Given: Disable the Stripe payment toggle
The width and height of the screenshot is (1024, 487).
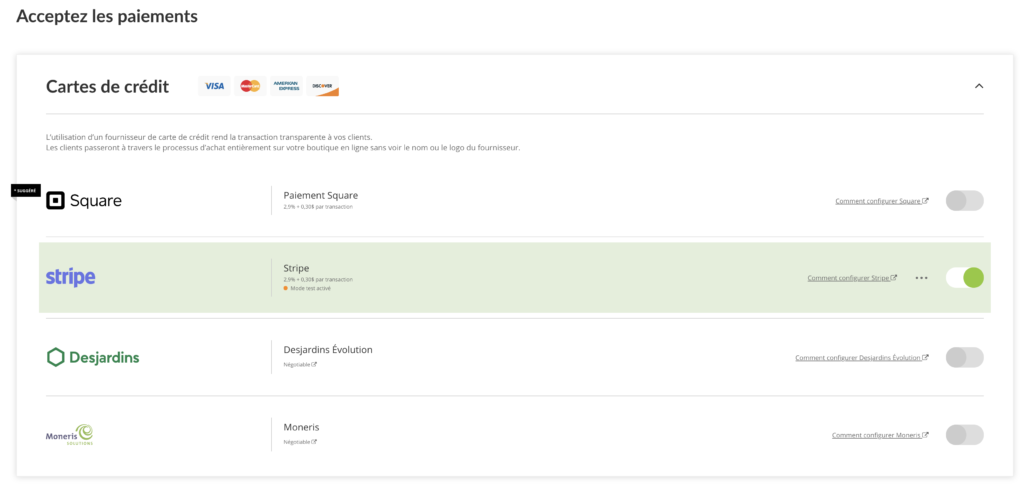Looking at the screenshot, I should 964,277.
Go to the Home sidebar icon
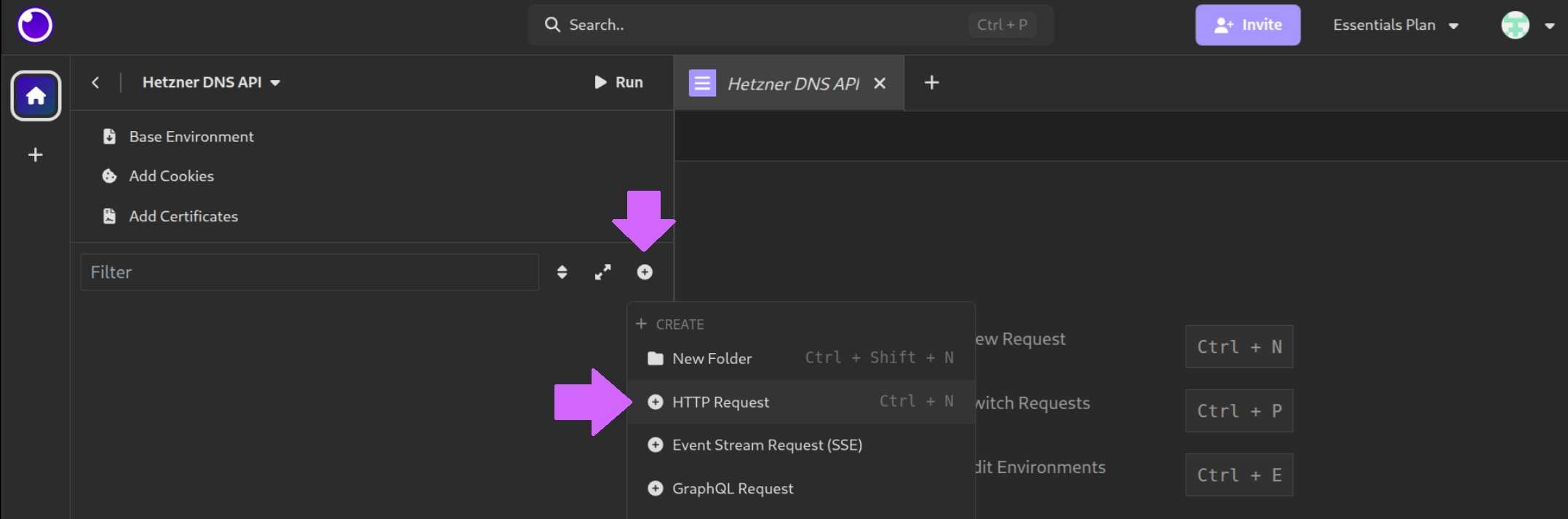Image resolution: width=1568 pixels, height=519 pixels. pyautogui.click(x=36, y=95)
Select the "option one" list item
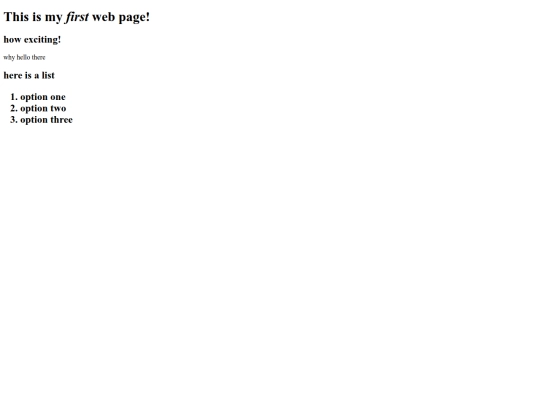Viewport: 540px width, 405px height. pyautogui.click(x=43, y=97)

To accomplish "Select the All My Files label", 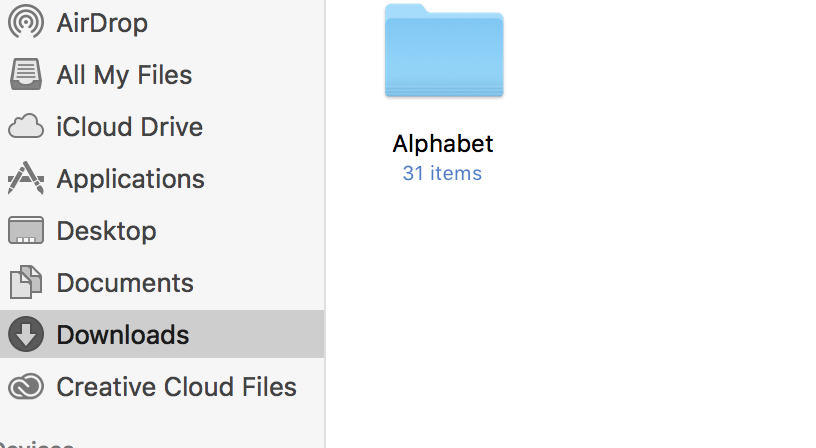I will tap(124, 75).
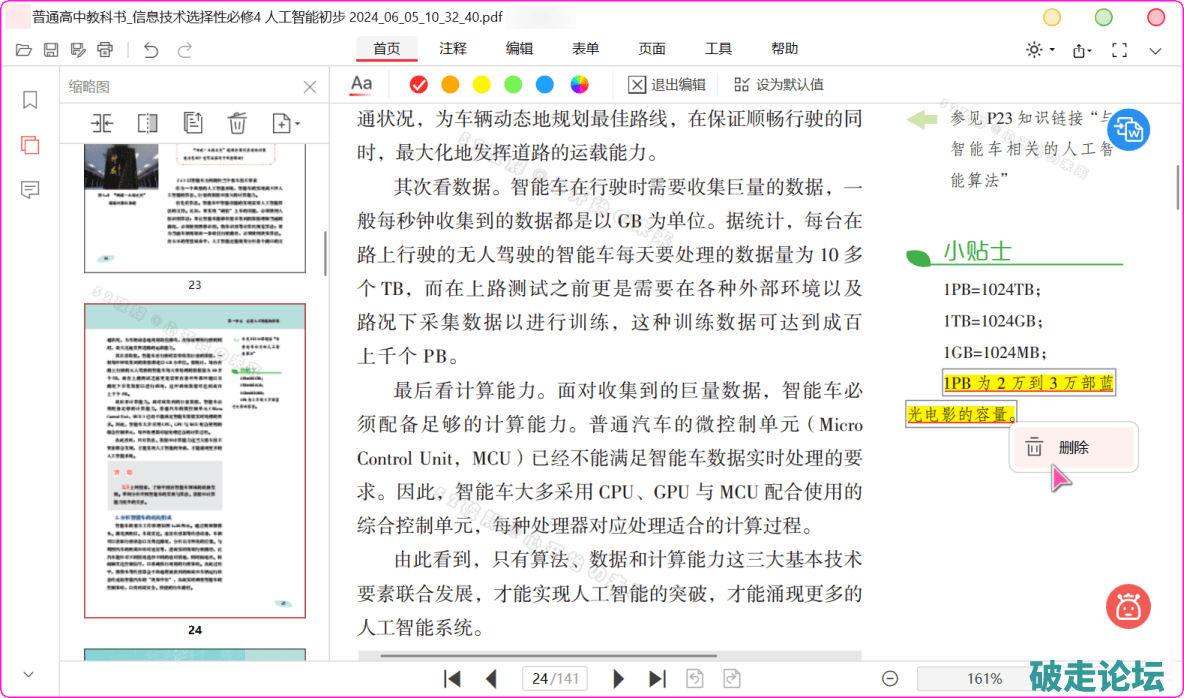Select the page 24 thumbnail
This screenshot has width=1184, height=698.
click(195, 461)
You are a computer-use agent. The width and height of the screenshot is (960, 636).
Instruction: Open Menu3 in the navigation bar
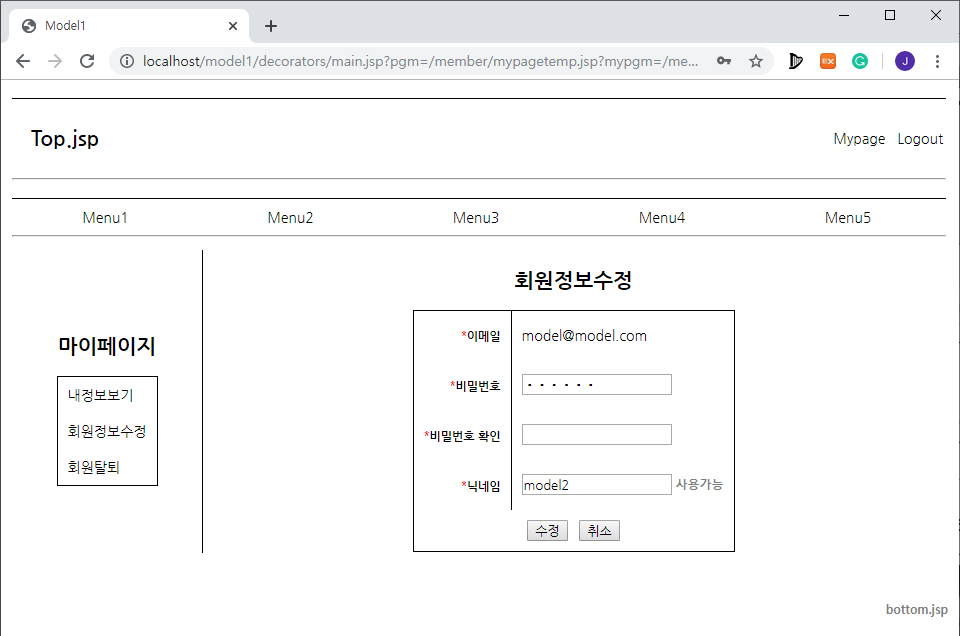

::::::

→ TO DO: Put the lines from the start of the items up to and including the line with "Viewport: 540px width, 405px" into a numbered list, skipping any blank lines and leaving out the pictures.

→ PROBLEM SOLUTION:
1. Given: Disable the Stripe payment toggle
2. The width and height of the screenshot is (1024, 487).
3. Looking at the screenshot, I should 964,277.
4. Go to the Home sidebar icon
5. Image resolution: width=1568 pixels, height=519 pixels. pyautogui.click(x=36, y=95)
6. Select the "option one" list item
7. Viewport: 540px width, 405px height. pyautogui.click(x=43, y=97)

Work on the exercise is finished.